Eric Tanenblatt on Uberizing Big Trucks: 18 Wheels Have Never Been So Cool Or Important

Eric Tanenblatt

Wednesday, February 15th, 2017

For the commute-weary driver, autonomous technology represents a sexy splurge, but for fleet operations, full autonomy represents the singular business imperative of the 21st century.
When a nondescript tractor trailer trundled 120 miles down a Colorado highway completely unmanned last year, safely reaching a shipping warehouse with a cargo of 45,000 cans of beer, the experiment in autonomous freight movement was largely crowded out by flashier headlines by the big rig’s smaller cousin: the driverless car.

But while autonomous cars may be provocative, autonomous trucks are practical―and promise to be radically transformative for an industry struggling to balance hiring demands with liability, labor and safety regulations.

The lay public’s intense fascination in driverless rides is couched in their misunderstanding, or the media’s deliberate misstatement, of the technology’s current pace. Now, understand that it’s racing, but not faster than speed-throttling government regulation will allow.

The National Highway Traffic Safety Administration rates autonomy―that is, the level of human or alternatively computer operation of a vehicle―at five graduated tiers.

At Level Zero, the human driver controls everything from steering to throttling. Skipping up to Level Two you find combined functions of cruise control and lane-centering, at least momentarily disengaging human drivers from control of the steering wheel and throttle pedals. At Level Three you begin to find restrained autonomy: drivers are still required to perform safety-critical functions (when variable weather or traffic conditions overwhelm the vehicle’s computers).
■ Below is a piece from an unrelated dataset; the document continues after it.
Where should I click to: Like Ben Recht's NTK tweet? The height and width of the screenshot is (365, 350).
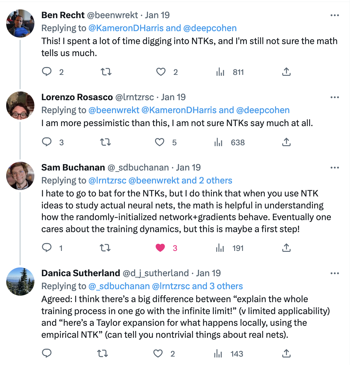coord(161,72)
Levels Four and Five, though, are the moonshot: drivers are not required in either instance, and at its zenith neither are conventional human controls. Otto’s beer run, which relegated the driver to the sleeper bunk, clocked in at Level Four, the first in the nation.

The freight industry entered 2016 with a deficit of 48,000 truckers, according to industry figures, and the American Trucking Association estimates that this deficit may swell to 175,000 within the space of eight years.

Increase in shipping growth coupled with a diminished labor force requires longer routes, especially for owner-operators, and these more rigorous hauls create a whole host of safety concerns for the driving public.

According to federal statistics, in excess of 400,000 trucks crashed in 2014 (the most recent year for which that data is available). Human error―failing to recognize a dangerous situation or to respond properly―was to blame in almost every instance.

Cutting-edge computers of the sort employed by the driverless, beer-loaded big rig, which married advanced mapping, locationing, and radar, are capable of reading and responding to dangerous situations in ways no human can.

Just a few months ago, a family traveling down the Autobahn was alerted by their Tesla’s autopilot system (for now, a misnomer, as Tesla’s road-legal vehicles register at Level Two autonomy) to the imminent possibility of a two-car wreck down-road. Footage from the car’s dash camera records the alert just as the two cars collide in frightening fashion.

”When it happened, when the other cars started hitting the brakes, I also started hitting the brakes,” the driver, Frank van Hoesel told NBC News. “But then the car was already almost stopped.”

Apply that same technology to a 40 ton. eighteen wheeler and you’ve dramatically reduced. Reduced risk means diminished liability, which in turn squashes cost―for manufacturers, retailers, and consumers alike.

For the commute-weary driver, autonomous technology represents a sexy splurge, an investment in safety and sanity, but for fleet operations, Levels Four and Five autonomy represent the singular business imperative of the 21st century.

Increased operational efficiency, diminished liability, and safer roads ― who says practicality can’t be sexy?

Eric Tanenblatt is a leader of the Public Policy and Regulation practice at the global law firm Dentons.  He previously served in the Administrations of President George H. W. Bush and President George W. Bush, acted as a senior advisor to the late U.S. Senator Paul Coverdell, and served as chief of staff to Governor Sonny Perdue.